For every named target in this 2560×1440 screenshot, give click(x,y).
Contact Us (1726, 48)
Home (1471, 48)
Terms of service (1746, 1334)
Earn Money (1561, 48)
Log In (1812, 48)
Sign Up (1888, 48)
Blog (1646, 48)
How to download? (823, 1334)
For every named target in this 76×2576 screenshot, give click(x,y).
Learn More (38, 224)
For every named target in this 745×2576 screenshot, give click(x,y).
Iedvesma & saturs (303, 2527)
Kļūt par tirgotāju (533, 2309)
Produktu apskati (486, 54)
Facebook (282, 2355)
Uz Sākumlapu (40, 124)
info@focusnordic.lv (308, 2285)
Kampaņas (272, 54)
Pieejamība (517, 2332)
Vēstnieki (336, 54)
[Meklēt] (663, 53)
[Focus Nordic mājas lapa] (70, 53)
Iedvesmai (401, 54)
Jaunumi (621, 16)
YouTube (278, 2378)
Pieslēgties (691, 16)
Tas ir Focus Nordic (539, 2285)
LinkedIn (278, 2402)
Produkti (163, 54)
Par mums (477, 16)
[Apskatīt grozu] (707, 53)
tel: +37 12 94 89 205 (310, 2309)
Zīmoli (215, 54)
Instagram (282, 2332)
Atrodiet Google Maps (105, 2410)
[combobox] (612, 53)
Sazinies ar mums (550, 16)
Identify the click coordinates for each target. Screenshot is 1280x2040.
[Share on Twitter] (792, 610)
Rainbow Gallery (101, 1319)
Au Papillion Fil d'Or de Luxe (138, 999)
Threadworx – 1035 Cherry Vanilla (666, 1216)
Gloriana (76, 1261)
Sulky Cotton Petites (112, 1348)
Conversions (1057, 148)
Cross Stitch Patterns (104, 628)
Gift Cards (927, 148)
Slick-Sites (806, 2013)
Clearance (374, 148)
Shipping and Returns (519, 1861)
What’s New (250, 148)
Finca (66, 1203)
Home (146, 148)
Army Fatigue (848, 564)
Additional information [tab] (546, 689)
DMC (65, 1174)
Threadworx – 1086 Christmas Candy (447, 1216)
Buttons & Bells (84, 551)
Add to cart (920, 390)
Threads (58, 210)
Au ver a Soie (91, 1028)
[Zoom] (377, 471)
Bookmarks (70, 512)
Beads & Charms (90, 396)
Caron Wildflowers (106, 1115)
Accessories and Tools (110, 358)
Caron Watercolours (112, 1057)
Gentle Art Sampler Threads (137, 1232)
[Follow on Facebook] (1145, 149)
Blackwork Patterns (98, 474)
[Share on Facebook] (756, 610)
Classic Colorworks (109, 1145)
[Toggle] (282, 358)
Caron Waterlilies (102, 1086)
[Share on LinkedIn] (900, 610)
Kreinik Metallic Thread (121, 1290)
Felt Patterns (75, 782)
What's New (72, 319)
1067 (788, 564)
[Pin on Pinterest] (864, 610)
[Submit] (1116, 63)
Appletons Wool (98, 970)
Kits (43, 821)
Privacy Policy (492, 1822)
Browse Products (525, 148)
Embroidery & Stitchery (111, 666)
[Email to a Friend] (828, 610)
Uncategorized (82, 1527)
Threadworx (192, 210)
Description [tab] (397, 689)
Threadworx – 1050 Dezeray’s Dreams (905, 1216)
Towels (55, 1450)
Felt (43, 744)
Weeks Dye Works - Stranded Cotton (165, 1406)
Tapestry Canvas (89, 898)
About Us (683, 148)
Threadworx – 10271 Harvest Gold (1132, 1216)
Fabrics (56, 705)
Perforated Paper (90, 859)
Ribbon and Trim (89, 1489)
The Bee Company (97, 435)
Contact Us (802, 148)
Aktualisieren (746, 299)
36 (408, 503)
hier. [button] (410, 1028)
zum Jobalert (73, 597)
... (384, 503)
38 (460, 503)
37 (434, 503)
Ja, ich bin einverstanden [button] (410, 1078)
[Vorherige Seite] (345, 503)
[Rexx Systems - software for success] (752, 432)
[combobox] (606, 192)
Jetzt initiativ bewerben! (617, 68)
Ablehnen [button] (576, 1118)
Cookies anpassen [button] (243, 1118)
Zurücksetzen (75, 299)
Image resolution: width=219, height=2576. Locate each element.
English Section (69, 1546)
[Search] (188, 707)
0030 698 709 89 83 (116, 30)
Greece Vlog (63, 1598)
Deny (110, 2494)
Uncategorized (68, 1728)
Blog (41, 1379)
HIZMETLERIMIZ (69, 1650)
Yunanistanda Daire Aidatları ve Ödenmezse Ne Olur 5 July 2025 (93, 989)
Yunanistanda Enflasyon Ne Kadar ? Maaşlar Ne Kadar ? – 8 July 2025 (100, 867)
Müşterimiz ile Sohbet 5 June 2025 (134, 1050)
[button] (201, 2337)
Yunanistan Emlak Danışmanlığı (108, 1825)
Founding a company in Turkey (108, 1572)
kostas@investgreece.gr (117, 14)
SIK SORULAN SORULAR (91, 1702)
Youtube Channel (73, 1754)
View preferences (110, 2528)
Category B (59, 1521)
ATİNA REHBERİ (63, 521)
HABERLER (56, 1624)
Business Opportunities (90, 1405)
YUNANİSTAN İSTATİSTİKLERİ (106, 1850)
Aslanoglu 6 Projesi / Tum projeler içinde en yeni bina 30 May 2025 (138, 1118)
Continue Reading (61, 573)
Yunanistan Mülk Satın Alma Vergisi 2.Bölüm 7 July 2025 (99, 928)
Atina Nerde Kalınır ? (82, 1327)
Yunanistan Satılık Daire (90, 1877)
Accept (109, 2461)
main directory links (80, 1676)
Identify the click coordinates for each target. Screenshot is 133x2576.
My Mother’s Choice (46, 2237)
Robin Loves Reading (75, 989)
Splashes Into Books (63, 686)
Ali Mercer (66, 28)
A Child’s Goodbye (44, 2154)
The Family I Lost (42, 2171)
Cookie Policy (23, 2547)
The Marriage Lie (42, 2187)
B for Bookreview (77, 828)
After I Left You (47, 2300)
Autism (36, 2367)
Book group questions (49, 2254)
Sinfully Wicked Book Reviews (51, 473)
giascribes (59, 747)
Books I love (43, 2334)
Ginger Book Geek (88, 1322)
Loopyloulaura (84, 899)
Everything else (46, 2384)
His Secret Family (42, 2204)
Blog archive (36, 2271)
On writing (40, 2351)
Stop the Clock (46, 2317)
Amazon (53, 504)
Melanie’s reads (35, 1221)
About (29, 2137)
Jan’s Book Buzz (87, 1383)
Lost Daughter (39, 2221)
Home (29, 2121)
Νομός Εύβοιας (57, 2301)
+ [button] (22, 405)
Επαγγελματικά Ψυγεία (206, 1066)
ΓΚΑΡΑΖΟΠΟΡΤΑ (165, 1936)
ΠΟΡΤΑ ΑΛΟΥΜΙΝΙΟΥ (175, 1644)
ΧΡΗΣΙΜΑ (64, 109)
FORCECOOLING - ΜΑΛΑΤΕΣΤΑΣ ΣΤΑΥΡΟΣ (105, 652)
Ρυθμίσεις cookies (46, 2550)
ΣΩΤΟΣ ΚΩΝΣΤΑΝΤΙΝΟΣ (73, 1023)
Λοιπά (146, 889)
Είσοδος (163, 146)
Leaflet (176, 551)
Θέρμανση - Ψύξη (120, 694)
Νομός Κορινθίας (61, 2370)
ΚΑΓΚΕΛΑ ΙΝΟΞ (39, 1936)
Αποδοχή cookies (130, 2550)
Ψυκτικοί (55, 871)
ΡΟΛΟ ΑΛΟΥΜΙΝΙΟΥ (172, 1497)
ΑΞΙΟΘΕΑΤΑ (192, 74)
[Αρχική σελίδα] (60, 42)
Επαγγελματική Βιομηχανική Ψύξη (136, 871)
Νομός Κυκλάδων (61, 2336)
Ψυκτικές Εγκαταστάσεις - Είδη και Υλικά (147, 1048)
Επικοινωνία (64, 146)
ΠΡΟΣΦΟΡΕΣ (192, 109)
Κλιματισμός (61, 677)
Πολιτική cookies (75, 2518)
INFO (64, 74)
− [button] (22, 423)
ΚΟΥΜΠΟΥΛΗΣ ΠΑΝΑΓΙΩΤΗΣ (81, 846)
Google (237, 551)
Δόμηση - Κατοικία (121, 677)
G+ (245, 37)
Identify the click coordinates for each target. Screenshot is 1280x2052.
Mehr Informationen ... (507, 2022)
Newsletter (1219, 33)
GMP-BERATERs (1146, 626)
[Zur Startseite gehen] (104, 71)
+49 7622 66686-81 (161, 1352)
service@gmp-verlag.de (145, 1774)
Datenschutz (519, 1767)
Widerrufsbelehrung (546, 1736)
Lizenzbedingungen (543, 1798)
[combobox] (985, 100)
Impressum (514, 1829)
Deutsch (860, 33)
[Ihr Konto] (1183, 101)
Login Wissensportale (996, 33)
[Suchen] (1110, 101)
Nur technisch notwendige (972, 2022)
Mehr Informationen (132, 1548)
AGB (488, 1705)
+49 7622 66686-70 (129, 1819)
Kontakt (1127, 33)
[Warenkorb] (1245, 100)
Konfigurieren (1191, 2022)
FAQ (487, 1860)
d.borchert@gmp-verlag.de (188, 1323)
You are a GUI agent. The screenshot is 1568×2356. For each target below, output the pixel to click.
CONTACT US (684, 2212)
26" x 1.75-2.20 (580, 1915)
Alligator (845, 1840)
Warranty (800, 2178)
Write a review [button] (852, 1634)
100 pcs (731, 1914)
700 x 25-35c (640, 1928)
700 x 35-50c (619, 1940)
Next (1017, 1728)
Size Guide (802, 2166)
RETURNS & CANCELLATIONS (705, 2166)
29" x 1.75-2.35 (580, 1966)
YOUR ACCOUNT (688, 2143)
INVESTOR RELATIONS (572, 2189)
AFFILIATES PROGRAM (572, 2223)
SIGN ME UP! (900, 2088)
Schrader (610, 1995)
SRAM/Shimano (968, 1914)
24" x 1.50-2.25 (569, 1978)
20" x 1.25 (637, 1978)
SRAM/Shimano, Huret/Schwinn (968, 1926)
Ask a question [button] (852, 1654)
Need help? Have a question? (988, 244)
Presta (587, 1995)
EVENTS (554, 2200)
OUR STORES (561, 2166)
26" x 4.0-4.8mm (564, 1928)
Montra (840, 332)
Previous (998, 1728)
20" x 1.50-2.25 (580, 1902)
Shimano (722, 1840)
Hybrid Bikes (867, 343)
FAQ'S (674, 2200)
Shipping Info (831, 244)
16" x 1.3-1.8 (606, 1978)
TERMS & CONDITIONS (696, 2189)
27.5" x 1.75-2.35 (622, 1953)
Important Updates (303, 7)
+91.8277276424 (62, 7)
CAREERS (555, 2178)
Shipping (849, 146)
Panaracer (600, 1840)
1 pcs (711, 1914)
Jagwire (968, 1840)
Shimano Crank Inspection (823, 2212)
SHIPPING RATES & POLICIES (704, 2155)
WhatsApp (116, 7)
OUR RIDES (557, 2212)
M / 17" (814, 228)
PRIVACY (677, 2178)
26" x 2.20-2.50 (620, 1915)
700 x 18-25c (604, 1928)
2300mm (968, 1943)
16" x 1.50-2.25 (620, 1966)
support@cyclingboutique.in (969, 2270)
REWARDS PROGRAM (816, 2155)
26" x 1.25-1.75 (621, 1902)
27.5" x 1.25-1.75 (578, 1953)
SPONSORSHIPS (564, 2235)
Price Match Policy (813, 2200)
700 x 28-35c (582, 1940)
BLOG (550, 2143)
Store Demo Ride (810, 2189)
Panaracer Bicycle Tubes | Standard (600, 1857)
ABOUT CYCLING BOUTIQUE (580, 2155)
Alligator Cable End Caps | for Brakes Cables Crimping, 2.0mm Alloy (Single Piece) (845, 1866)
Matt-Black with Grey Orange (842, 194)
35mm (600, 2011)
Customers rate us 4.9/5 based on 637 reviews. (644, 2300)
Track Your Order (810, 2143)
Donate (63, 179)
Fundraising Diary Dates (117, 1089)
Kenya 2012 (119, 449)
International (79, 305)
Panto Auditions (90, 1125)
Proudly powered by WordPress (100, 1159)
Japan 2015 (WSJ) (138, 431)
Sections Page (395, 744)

-- EXERCISE DIRECTIONS --
Find every line above that includes the word "Cotton", then state how many there are and nothing more.

-- ANSWER TO THIS PROBLEM --
2